3D world geometry is easy. Moving a viewpoint in that geometry is easy. The processing power demands come from 3D rendering.
 

...I think its somewhat misleading to say that Quake was truly "3D" as you could never be at a point in the game's map that was directly over or under any other point in the game's map.

That is patently false.

Doom/Duke3D were "2.5D" engines, in that the world was defined as 2D vertices connected to form "sectors" that themselves had a floor-height and a ceiling height. The Build engine that Duke3D used did allow for sloping floors, but the world was still ultimately defined using 2D points and lines connecting those points to form 2D sectors. As a result, you could not have a "room above a room", not without some hacks or tricks (Duke3D was more into that than Doom, which didn't even attempt it in any form). My brother and I did manage a sort of portal effect with overlapping spaces (non-Euclidean space) in the Build engine, which seemed to be more of a bug than a feature.

The 1996 Quake engine is as 3D as Unreal Engine 5 is, insofar as geometry and physics. Quake levels were built out of truly 3D brushes which were each a set of 3D planes forming a convex hull, not sets of XY points forming 2D sectors that only had a floor/ceiling height. You could have an entire skyscraper of rooms stacked on top of each other in Quake, and be able to walk into each room, without any kind of issue whatsoever. It would be the same as having a hallway of rooms as far as the engine is concerned. A skyscraper of floors or rooms is not something that was feasible in in the 2.5D games like Doom and Duke3D.

As far as I'm concerned, wyiosaya is confusing Quake with the previous generation of game engines that came before it, as though Quake were a 2.5D engine itself. The 2.5D engines are widely known to have the "room over room" limitation that wyiosaya is mistakenly attributing to Quake.

Cheers! :]

 
Quake, the greatest game series of ALL time. It was worth the push, tens (maybe hundreds) of millions of humans have received countless hours of enjoyment from it - even today folks still play it.

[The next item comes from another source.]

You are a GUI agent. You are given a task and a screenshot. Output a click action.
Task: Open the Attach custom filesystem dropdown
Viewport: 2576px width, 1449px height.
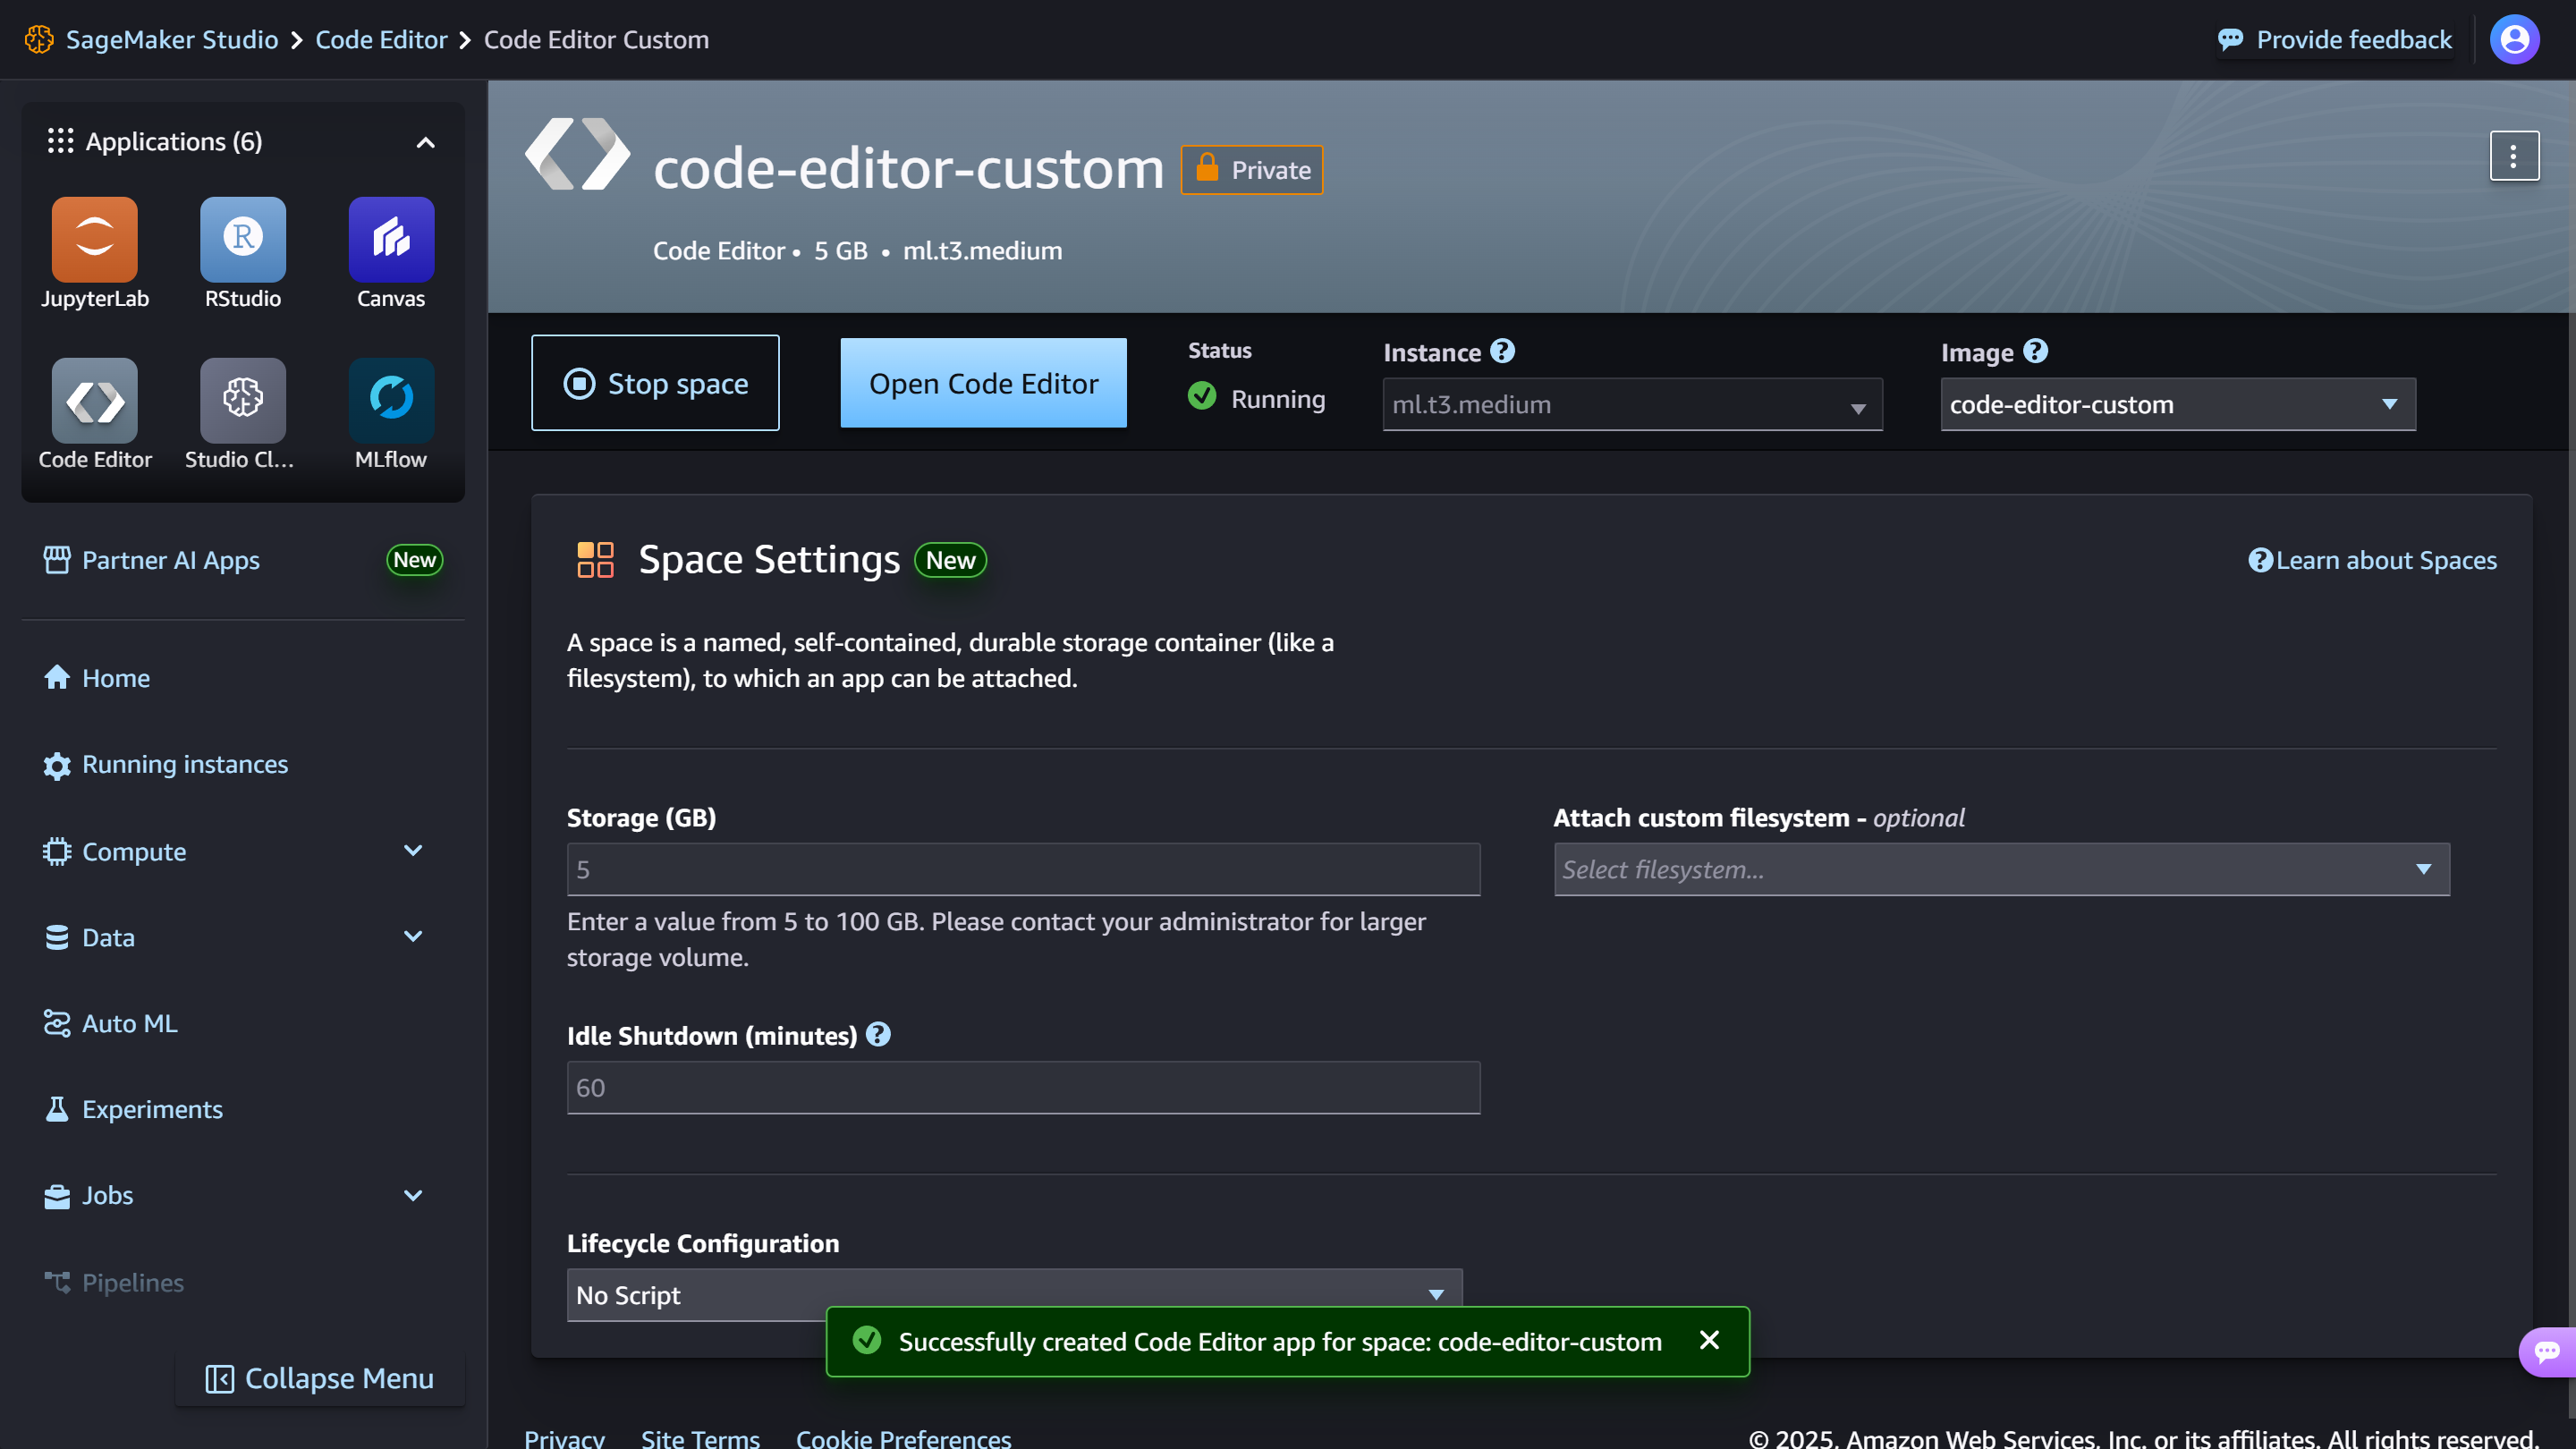click(x=2001, y=869)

When Q3 came out, it was a MONSTER of an online game. It wasn't long before we discovered the "server-side mod" ability. It opened massive doors for online play by producing endless and extremely fun (and funny) mods.

Perhaps the only bad thing about Q3 was it also introduced wall hack and aimbot cheaters. It didn't take long for the aholes of the world to ruin online play. Fortunately, all the servers were owned by players, so they got kicked pretty quick, for the most part. Anyone else play Quake III online?